In sum, pressure surely influences the resonant frequency of a Quartz crystal: by a careful use of the above formulas and of the (known?) characteristics of your quartz crystal, you can try to evaluate if it is really it that gives you a "so big" change in the resonant frequency you measure. Finally, let me share with you a few notes:

• Huntington gives formula \eqref{1} "as is", without any formal derivation: however, in the book of W. G. Cady ((1946)[1939], Piezoelectricity, 2nd. ed., New-York: Dover Publications: a new 2018 reprint is coming), and perhaps also in the one of W. P. Mason ((1950), Piezoelectric Crystals and Their Application to Ultrasonics, New-York: Van Nostrand) you'll find the precise deduction and also its applicability limit. Ther are also more modern treatises on the topics, but have a look at the following point.
• Beware! I introduced Hooke's Law in its (though simplified) tensor form \eqref{2} just to give you the feel of the mathematics required (even if I believe that a team who has the ability of measuring frequency variation down to one ppb is not too much impressed by such things ;)). If you want to dive deep in such developments, the book of H.F Tiersten ((1969), Linear Piezoelectric Plate Vibrations: Elements of the Linear Theory of Piezoelectricity and the Vibrations Piezoelectric Plates, New-York: Plenum Press, currently reprinted by Springer Verlag) is perhaps the absolute reference.

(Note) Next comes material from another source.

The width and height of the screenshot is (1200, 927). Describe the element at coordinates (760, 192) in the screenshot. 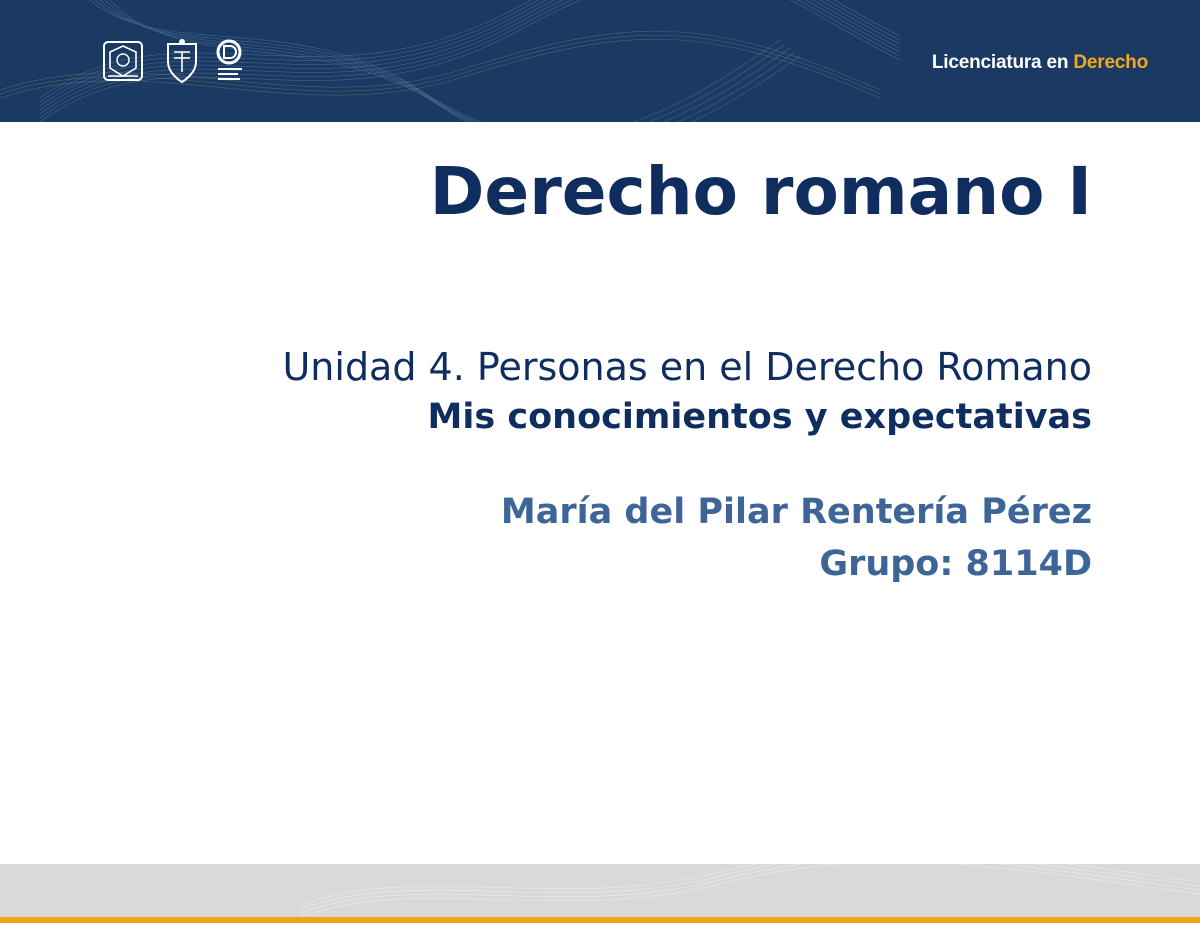

I see `course-title: Derecho romano I` at that location.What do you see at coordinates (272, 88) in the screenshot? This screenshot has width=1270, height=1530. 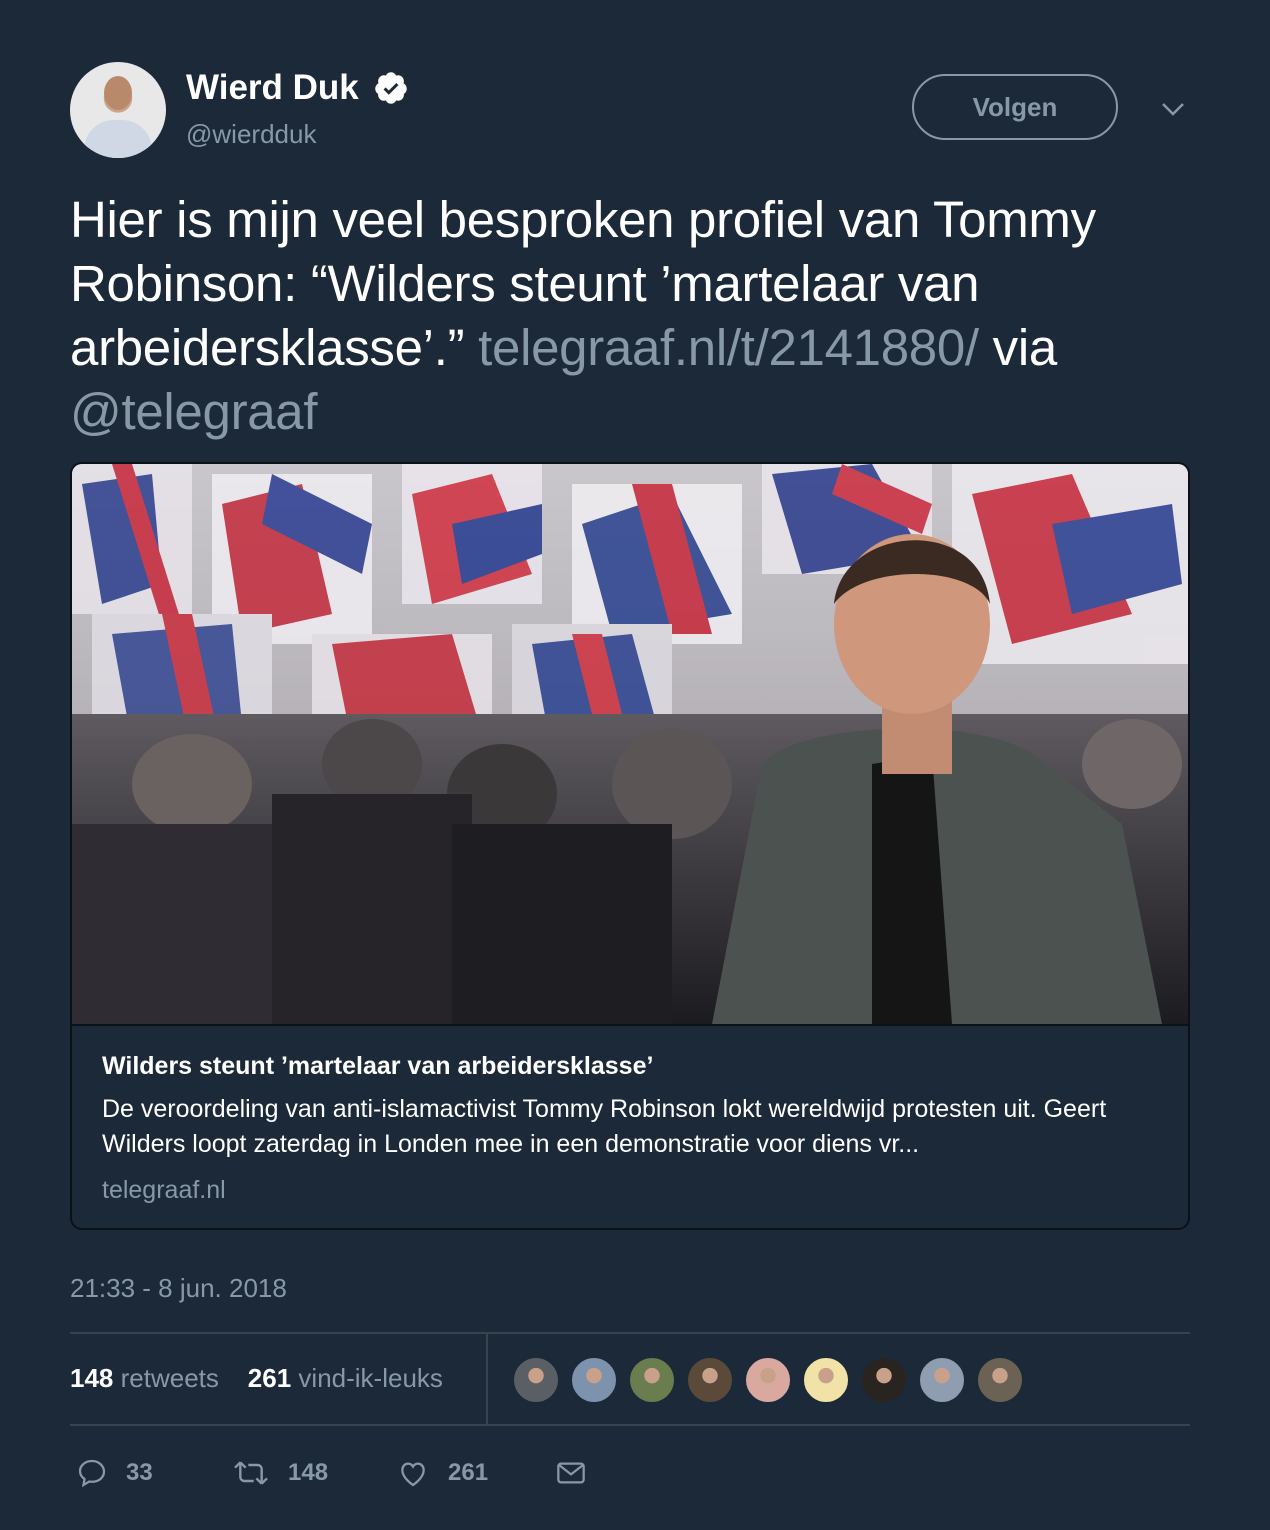 I see `author-name: Wierd Duk` at bounding box center [272, 88].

[1] Blackburn, J. F. (1949), Components Handbook, MIT Radiation Laboratory Series 17, New-York, Toronto and London: McGraw-Hill Book Company, Inc.

Answer 4

Another way to look at the effect (although just an approximation) is that as pressure increases, more atmosphere moves along with the crystal as it vibrates (the skin depth) and in a sense, increases its mass, thus slowing down its vibration. Of course, this model falls apart if the vibration rate puts the crystal motion above the speed of sound....

Answer 5

In addition to what others have written let me say, that’s the error frequency depends on the effective load capacitance ratio on the motional capacitance In addition to the series inductance which results in a resonant Q-value. I have worked with many different types of crystals from 5° X-cut for VLF to the family of curves of your standard AT cut, which has a third order temperature response and a Q>10,000 and the very high Q of 100,000 or more for the SC cut crystals typically found in all OCXO’s.

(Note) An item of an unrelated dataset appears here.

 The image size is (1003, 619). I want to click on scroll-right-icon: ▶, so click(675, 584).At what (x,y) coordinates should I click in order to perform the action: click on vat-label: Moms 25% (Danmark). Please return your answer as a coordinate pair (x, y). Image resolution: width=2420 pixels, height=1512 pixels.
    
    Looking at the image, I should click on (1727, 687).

The pole ability of centre frequency of any Crystal depends only on the Q and the max/min capacitor ratio applied . I am assuming this is for parallel resonance. Considering your results of 400 ppb or 0.4 ppm , I expect this is a standard AT-cut crystal. These can be expected to be pulled by at least +/-200 ppm. I might also assume that you have chosen an angle cut that produces zero sensitivity to temperature at your other T setpoint or null slope point at some temperature.

Therefore a ratio of 0.4/ 200 [ppm/ppm] is only 0.2% but apparently excessive. A ruggedized SC cut crystal should be 1000x smalller.

I hope this insight helps towards your error correction.

At one time in my career I could test any AT crystal and extrapolate the 3rd order equation of f vs T to < 100 ppb by only two f measurements at 40C , 70C from an equation that derived by polynomial curve fitting. This made it possible to make a 25 cent 1ppm TCXO in production.